Judging from certain statements in the genealogiesand in the concluding history, the book of Chronicles was the last that was written. The book of Nehemiah however has some additions, Neh. 12:10, 11, 22, of genealogies which bring the high-priests down to the time of Alexander the Great, as Josephus (Vol. V., Book II., ch. 8) shows, who states that Jaddua, whose name occurs in the book of Nehemiah, was high-priest and the last under the Persian rule, and must therefore have lived in the time when Alexander the Great, after the battle of Issus, B. C. 334, visited Jerusalem, B. C. 332, during the high-priesthood of Jaddua.
It is narrated that this high-priest was succeeded by Onias, his son, and he by “Simon the Just,” who was called by the Jews the last of the men of the Great Synagogue. It was during the priesthood of this Simon that, according to the general opinion of both Jewish and Christian writers, the final addition was made to the Canon of the Old Testament. Simon, who was not only high-priest, but a man of great learning and of most fervent piety and devotion to the Law, is said to have added the books of Chronicles, of Ezra, Nehemiah, Esther, and the prophecy of Malachi; after which, as Josephus writes, there was no further change, omission, or addition. The Old Testament Canon was closed then for ever.
PERIOD VII.
THE NEW TESTAMENT ERA.
THE LIFE AND TIMES OF OUR SAVIOUR.
THE PLANTING OF THE CHRISTIAN CHURCH.
CHAPTER I.
FROM THE BIRTH OF CHRIST TO HIS PUBLIC MINISTRY.
1. No other people have had stronger motives for cherishing the memories of their past than have had the Jews.

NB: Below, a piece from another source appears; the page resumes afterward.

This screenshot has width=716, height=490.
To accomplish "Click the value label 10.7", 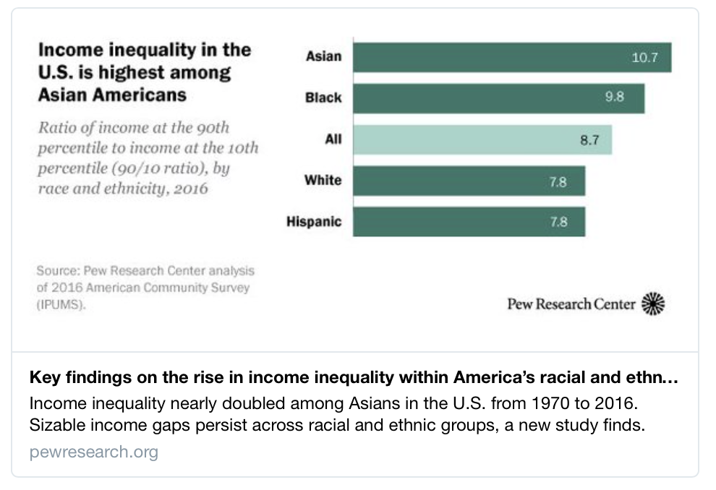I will tap(644, 57).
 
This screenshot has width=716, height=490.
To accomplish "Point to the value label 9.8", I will tap(615, 98).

One of the most important sources of Jewish pride was found in their genealogical records. The history of the return from captivity and of the renewed settlement in Palestine, as recorded in the books of Ezra and Nehemiah, shows how important these records were considered to be. But the most important of all the records were those which traced any lineage up to David, and there is no reason to believe that a true line of descent was ever forgotten.